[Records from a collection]
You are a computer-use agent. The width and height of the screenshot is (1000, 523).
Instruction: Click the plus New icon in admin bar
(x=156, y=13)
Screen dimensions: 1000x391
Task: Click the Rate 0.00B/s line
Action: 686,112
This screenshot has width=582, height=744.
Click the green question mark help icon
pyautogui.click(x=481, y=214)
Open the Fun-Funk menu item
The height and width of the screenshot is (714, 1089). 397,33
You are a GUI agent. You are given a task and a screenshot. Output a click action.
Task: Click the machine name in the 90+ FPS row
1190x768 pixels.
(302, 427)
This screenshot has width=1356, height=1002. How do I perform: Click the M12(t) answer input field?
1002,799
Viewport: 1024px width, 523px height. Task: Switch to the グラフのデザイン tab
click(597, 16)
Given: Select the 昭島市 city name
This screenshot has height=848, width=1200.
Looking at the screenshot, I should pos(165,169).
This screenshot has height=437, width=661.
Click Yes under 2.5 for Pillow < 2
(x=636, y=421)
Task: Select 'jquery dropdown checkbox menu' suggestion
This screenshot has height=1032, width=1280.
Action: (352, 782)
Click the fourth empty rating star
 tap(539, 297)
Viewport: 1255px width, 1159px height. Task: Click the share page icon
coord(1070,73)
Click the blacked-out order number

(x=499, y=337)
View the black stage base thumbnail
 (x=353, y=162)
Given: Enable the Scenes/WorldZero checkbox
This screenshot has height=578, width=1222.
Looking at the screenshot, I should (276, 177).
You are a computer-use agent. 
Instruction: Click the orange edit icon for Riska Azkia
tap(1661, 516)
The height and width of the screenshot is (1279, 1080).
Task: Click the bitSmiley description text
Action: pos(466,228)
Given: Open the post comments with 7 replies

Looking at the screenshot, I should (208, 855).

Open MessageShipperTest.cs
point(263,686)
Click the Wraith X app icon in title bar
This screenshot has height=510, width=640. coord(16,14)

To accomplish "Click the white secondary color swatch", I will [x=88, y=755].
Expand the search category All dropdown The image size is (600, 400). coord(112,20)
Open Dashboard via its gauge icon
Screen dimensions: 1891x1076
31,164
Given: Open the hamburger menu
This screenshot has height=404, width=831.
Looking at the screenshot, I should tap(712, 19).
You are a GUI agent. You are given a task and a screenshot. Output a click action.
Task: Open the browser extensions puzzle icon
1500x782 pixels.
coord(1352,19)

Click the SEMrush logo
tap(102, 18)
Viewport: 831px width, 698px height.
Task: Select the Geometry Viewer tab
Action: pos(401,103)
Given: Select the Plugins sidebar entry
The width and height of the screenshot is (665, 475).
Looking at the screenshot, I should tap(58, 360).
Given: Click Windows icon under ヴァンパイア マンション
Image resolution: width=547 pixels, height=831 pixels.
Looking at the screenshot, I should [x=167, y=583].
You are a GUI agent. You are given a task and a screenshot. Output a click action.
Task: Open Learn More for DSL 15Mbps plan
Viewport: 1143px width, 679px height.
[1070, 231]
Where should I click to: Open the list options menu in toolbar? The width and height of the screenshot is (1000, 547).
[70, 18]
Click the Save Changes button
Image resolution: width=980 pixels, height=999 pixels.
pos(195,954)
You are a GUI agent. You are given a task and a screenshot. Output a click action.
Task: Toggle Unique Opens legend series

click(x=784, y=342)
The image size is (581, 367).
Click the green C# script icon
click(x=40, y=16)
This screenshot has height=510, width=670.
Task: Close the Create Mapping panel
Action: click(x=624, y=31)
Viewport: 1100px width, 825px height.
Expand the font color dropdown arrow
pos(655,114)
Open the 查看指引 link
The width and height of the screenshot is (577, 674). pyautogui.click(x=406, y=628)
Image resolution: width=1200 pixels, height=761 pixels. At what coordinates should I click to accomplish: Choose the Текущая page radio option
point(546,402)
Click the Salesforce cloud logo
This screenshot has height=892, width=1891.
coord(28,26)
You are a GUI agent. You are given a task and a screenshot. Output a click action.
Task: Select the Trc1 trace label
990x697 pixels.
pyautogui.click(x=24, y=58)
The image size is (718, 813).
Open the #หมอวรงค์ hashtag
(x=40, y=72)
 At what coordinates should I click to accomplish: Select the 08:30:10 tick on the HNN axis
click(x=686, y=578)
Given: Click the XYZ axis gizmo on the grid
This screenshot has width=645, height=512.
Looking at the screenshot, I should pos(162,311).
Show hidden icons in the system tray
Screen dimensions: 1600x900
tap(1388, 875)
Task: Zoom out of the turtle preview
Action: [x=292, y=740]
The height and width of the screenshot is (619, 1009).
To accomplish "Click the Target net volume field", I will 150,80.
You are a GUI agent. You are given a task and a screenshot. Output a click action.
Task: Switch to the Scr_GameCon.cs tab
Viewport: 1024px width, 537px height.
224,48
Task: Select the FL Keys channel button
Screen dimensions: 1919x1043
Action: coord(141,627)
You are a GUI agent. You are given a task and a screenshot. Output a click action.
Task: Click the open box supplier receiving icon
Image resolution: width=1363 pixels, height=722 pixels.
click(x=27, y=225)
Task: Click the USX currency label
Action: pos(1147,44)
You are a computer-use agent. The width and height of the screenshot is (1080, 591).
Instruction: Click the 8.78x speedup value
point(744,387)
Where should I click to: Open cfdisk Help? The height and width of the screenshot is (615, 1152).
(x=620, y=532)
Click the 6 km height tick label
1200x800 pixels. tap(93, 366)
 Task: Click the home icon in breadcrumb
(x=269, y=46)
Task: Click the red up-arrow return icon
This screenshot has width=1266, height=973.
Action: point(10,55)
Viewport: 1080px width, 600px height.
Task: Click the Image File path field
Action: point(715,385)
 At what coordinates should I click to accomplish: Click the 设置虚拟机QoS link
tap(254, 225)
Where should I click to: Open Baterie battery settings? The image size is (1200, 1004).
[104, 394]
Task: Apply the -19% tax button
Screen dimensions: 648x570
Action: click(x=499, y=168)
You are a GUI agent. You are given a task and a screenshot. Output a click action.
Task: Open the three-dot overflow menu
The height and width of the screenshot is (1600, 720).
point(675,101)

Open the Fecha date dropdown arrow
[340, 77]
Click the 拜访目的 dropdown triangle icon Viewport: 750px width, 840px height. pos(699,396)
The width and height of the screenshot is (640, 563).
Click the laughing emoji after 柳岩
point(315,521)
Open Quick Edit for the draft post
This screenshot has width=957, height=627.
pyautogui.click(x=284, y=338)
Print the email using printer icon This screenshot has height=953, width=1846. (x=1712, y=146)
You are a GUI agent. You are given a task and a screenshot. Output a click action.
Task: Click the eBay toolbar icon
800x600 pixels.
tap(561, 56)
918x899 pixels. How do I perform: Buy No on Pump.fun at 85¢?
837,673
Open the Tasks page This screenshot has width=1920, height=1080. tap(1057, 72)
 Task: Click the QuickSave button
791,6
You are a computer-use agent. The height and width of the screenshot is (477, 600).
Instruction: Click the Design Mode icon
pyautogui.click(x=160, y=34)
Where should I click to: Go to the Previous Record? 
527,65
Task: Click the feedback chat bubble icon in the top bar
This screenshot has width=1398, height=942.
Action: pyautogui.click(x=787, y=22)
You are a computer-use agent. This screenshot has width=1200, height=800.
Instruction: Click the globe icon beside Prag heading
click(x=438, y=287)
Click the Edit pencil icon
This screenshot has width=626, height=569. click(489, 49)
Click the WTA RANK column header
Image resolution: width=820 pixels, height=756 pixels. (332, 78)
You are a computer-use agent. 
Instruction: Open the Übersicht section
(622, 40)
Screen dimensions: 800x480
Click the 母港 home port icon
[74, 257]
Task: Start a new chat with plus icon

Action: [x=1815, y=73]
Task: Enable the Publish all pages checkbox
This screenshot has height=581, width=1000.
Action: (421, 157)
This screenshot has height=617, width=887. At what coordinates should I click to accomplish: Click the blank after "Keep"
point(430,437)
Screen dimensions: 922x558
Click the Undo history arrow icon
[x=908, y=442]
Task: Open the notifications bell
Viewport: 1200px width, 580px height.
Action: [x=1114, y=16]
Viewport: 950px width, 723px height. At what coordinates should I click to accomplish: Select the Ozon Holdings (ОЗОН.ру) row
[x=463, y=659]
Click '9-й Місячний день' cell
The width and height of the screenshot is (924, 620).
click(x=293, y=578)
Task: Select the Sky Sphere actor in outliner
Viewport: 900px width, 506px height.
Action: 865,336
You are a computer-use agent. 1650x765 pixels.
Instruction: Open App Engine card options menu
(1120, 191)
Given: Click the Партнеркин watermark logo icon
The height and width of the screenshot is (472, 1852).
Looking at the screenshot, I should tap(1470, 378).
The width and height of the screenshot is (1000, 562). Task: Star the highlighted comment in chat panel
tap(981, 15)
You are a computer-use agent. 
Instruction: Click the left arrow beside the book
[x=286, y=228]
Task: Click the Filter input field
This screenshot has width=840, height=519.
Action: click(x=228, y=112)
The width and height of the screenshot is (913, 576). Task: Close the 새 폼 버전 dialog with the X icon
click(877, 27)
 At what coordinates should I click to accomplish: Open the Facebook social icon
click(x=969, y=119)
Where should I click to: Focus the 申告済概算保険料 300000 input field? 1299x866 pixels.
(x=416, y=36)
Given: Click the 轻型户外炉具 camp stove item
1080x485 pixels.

Brief:
Only the lines from the beginning of the data above through the line containing "Task: Select 'jquery" should be repeated, exactly as they appear.

Written response:
You are a computer-use agent. The width and height of the screenshot is (1000, 523).
Instruction: Click the plus New icon in admin bar
(x=156, y=13)
Screen dimensions: 1000x391
Task: Click the Rate 0.00B/s line
Action: 686,112
This screenshot has width=582, height=744.
Click the green question mark help icon
pyautogui.click(x=481, y=214)
Open the Fun-Funk menu item
The height and width of the screenshot is (714, 1089). 397,33
You are a GUI agent. You are given a task and a screenshot. Output a click action.
Task: Click the machine name in the 90+ FPS row
1190x768 pixels.
(302, 427)
This screenshot has width=1356, height=1002. How do I perform: Click the M12(t) answer input field?
1002,799
Viewport: 1024px width, 523px height. Task: Switch to the グラフのデザイン tab
click(597, 16)
Given: Select the 昭島市 city name
This screenshot has height=848, width=1200.
Looking at the screenshot, I should pos(165,169).
This screenshot has height=437, width=661.
Click Yes under 2.5 for Pillow < 2
(x=636, y=421)
Task: Select 'jquery dropdown checkbox menu' suggestion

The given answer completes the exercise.